----- DATA SUPPLIED -----

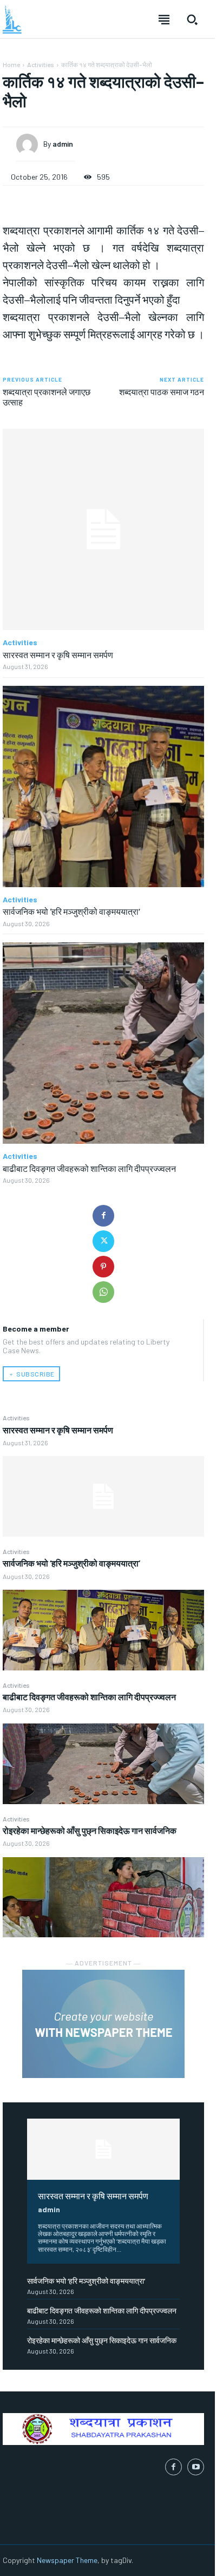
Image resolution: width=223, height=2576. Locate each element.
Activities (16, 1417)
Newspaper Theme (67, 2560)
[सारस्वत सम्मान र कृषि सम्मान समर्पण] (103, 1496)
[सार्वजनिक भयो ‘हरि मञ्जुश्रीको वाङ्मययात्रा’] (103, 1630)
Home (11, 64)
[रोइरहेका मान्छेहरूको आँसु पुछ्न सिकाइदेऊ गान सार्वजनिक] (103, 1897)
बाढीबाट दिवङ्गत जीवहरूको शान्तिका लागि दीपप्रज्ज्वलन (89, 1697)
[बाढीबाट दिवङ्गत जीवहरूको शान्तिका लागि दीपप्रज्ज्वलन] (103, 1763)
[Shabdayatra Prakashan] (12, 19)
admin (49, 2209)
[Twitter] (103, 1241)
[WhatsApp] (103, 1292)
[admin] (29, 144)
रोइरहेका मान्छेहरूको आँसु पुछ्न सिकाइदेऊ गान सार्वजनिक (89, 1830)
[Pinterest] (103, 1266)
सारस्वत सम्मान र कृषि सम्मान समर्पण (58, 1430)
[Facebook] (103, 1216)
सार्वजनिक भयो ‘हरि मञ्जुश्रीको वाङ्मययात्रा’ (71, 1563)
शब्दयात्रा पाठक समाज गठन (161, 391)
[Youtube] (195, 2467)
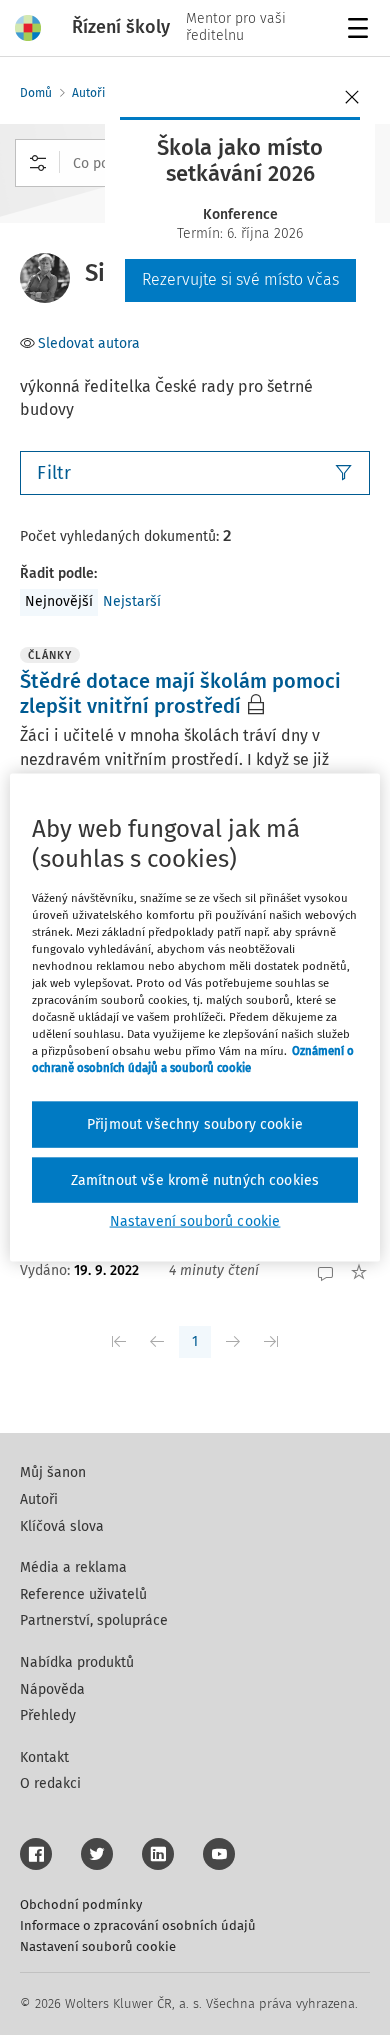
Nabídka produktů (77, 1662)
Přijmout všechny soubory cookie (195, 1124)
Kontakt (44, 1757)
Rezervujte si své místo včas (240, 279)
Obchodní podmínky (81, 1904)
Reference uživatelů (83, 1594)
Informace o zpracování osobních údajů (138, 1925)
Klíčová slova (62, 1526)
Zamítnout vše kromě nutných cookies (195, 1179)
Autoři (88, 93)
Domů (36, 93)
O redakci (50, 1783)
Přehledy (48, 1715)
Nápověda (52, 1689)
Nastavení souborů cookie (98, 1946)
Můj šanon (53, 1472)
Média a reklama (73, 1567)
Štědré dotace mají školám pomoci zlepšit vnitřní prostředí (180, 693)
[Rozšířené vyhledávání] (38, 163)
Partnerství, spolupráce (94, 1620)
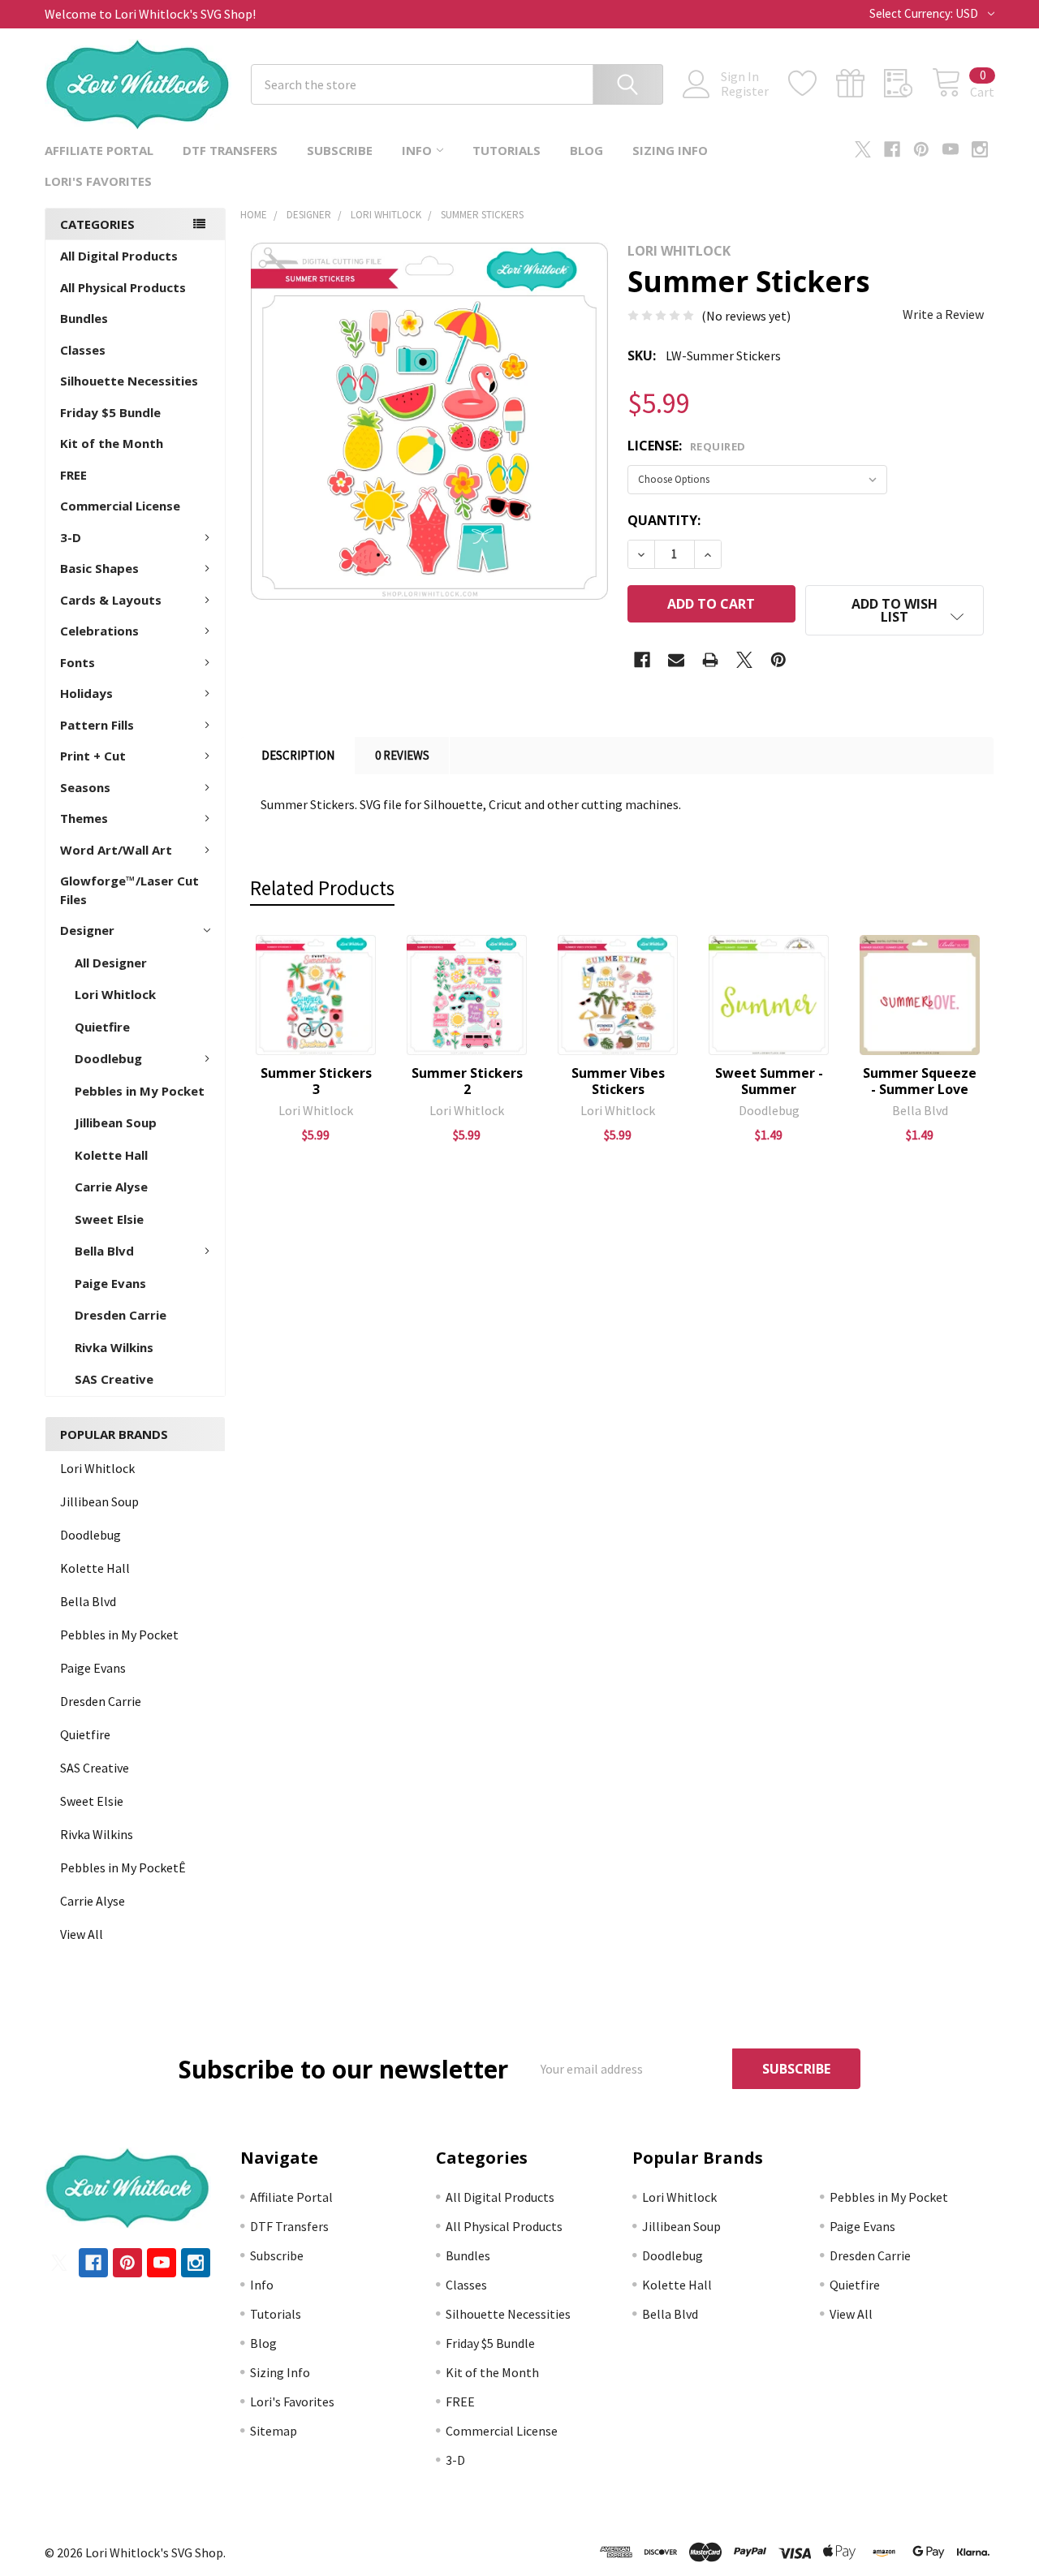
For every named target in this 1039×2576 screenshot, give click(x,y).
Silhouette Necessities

-----

- WORK INSTRUCTIONS
Print each entry exactly, leaving pictures out.

- YOUR SOLUTION
Image resolution: width=223, height=2576. Locate each element.
Activities (16, 1417)
Newspaper Theme (67, 2560)
[सारस्वत सम्मान र कृषि सम्मान समर्पण] (103, 1496)
[सार्वजनिक भयो ‘हरि मञ्जुश्रीको वाङ्मययात्रा’] (103, 1630)
Home (11, 64)
[रोइरहेका मान्छेहरूको आँसु पुछ्न सिकाइदेऊ गान सार्वजनिक] (103, 1897)
बाढीबाट दिवङ्गत जीवहरूको शान्तिका लागि दीपप्रज्ज्वलन (89, 1697)
[बाढीबाट दिवङ्गत जीवहरूको शान्तिका लागि दीपप्रज्ज्वलन] (103, 1763)
[Shabdayatra Prakashan] (12, 19)
admin (49, 2209)
[Twitter] (103, 1241)
[WhatsApp] (103, 1292)
[admin] (29, 144)
रोइरहेका मान्छेहरूको आँसु पुछ्न सिकाइदेऊ गान सार्वजनिक (89, 1830)
[Pinterest] (103, 1266)
सारस्वत सम्मान र कृषि सम्मान समर्पण (58, 1430)
[Facebook] (103, 1216)
सार्वजनिक भयो ‘हरि मञ्जुश्रीको वाङ्मययात्रा’ (71, 1563)
शब्दयात्रा पाठक समाज गठन (161, 391)
[Youtube] (195, 2467)
Nabídka produktů (77, 1662)
Přijmout všechny soubory cookie (195, 1124)
Kontakt (44, 1757)
Rezervujte si své místo včas (240, 279)
Obchodní podmínky (81, 1904)
Reference uživatelů (83, 1594)
Informace o zpracování osobních údajů (138, 1925)
Klíčová slova (62, 1526)
Zamítnout vše kromě nutných cookies (195, 1179)
Autoři (88, 93)
Domů (36, 93)
O redakci (50, 1783)
Přehledy (48, 1715)
Nápověda (52, 1689)
Nastavení souborů cookie (98, 1946)
Můj šanon (53, 1472)
Média a reklama (73, 1567)
Štědré dotace mají školám pomoci zlepšit vnitřní prostředí (180, 693)
[Rozšířené vyhledávání] (38, 163)
Partnerství, spolupráce (94, 1620)
For every named target in this 1039×2576 screenshot, give click(x,y).
Silhouette Necessities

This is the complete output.